(Saved data entries)

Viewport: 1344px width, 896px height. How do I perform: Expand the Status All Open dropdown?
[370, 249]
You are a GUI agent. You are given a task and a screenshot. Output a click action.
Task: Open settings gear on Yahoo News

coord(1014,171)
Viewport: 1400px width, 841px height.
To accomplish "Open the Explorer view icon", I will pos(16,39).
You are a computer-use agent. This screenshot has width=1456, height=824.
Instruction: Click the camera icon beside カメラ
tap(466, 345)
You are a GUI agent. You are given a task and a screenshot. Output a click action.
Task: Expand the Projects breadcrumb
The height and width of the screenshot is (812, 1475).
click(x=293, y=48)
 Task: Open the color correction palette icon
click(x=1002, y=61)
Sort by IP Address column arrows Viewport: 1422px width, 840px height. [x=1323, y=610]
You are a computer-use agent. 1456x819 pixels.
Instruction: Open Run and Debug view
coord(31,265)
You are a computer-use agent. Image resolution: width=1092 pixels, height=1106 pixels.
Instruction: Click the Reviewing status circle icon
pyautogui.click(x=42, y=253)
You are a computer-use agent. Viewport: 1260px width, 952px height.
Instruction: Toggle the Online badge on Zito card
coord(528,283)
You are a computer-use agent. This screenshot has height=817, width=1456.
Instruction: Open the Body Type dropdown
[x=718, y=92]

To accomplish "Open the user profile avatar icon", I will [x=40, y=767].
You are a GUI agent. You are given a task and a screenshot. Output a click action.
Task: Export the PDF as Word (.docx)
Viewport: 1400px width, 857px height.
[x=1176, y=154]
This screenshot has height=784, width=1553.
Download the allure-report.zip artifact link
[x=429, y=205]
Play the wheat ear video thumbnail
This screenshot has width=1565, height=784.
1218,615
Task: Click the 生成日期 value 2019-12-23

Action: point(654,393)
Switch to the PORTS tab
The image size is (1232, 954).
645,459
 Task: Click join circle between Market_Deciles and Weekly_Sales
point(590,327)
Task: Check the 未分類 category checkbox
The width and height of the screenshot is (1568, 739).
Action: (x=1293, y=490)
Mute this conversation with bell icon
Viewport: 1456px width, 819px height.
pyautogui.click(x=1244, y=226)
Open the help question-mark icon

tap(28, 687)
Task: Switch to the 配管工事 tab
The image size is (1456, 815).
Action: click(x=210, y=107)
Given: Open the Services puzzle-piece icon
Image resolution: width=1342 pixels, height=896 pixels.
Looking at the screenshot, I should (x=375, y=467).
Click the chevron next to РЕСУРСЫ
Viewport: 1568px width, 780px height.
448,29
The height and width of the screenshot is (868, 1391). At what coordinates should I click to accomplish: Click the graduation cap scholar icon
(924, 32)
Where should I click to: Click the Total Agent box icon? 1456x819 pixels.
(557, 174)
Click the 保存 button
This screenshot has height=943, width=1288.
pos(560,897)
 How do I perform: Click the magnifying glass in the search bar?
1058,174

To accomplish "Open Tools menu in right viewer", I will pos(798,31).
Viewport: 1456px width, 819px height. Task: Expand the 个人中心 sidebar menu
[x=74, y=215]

**REQUIRED ACTION**
Respond with the exact lines running from the one that contains "Task: Export the PDF as Word (.docx)" through the last line of the data above, and no other lines.

**RESPONSE**
Task: Export the PDF as Word (.docx)
Viewport: 1400px width, 857px height.
[x=1176, y=154]
This screenshot has height=784, width=1553.
Download the allure-report.zip artifact link
[x=429, y=205]
Play the wheat ear video thumbnail
This screenshot has width=1565, height=784.
1218,615
Task: Click the 生成日期 value 2019-12-23

Action: point(654,393)
Switch to the PORTS tab
The image size is (1232, 954).
645,459
 Task: Click join circle between Market_Deciles and Weekly_Sales
point(590,327)
Task: Check the 未分類 category checkbox
The width and height of the screenshot is (1568, 739).
Action: (x=1293, y=490)
Mute this conversation with bell icon
Viewport: 1456px width, 819px height.
pyautogui.click(x=1244, y=226)
Open the help question-mark icon

tap(28, 687)
Task: Switch to the 配管工事 tab
The image size is (1456, 815).
Action: click(x=210, y=107)
Given: Open the Services puzzle-piece icon
Image resolution: width=1342 pixels, height=896 pixels.
Looking at the screenshot, I should (x=375, y=467).
Click the chevron next to РЕСУРСЫ
Viewport: 1568px width, 780px height.
448,29
The height and width of the screenshot is (868, 1391). At what coordinates should I click to accomplish: Click the graduation cap scholar icon
(924, 32)
Where should I click to: Click the Total Agent box icon? 1456x819 pixels.
(557, 174)
Click the 保存 button
This screenshot has height=943, width=1288.
pos(560,897)
 How do I perform: Click the magnifying glass in the search bar?
1058,174

To accomplish "Open Tools menu in right viewer", I will pos(798,31).
Viewport: 1456px width, 819px height. Task: Expand the 个人中心 sidebar menu
[x=74, y=215]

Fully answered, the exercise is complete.